### [What is needed]
Given the entries below, would you transcribe exactly the lines starting at the one with "Given: Click the Диск 2 drive icon" and ending at the one with "Task: Open the 格式 dropdown for 作品", both kept, pictures omitted, nothing extra?
--- Material provided Enclosed Below ---
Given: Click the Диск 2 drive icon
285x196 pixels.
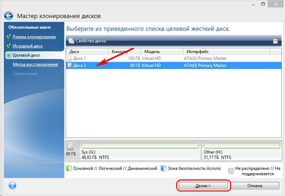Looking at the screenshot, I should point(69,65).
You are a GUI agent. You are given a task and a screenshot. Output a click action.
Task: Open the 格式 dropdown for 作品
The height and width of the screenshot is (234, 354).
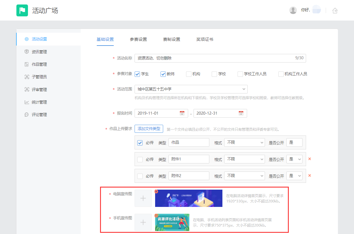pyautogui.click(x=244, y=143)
--- End of Enclosed Material provided ---
--- Material provided Enclosed Below ---
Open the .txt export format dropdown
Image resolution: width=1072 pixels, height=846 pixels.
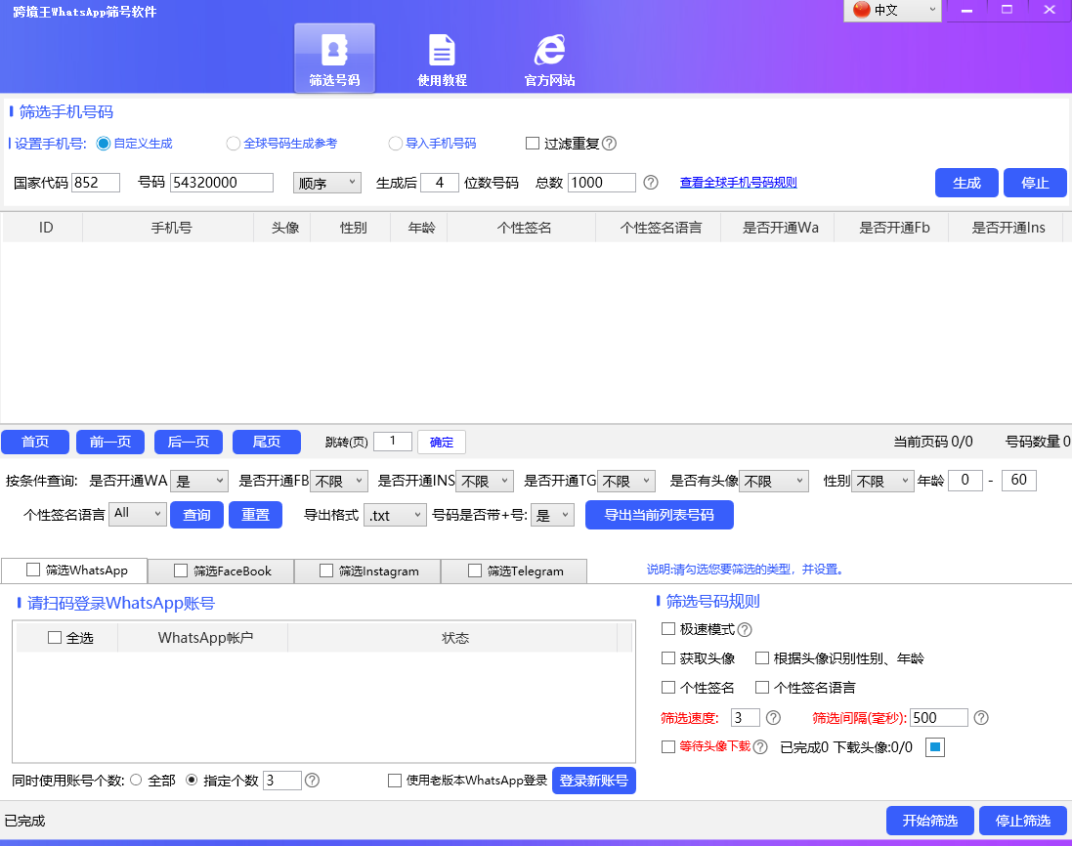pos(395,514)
--- End of Enclosed Material provided ---
--- Material provided Enclosed Below ---
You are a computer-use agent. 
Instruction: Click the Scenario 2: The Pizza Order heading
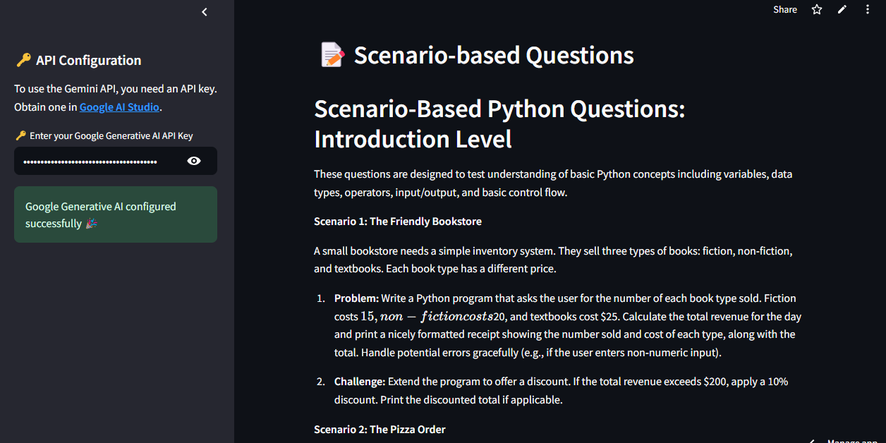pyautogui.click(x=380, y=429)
--- End of Enclosed Material provided ---
### [Result]
Given: Click the Диск 2 drive icon
285x196 pixels.
Looking at the screenshot, I should point(69,65).
You are a GUI agent. You are given a task and a screenshot. Output a click action.
Task: Open the 格式 dropdown for 作品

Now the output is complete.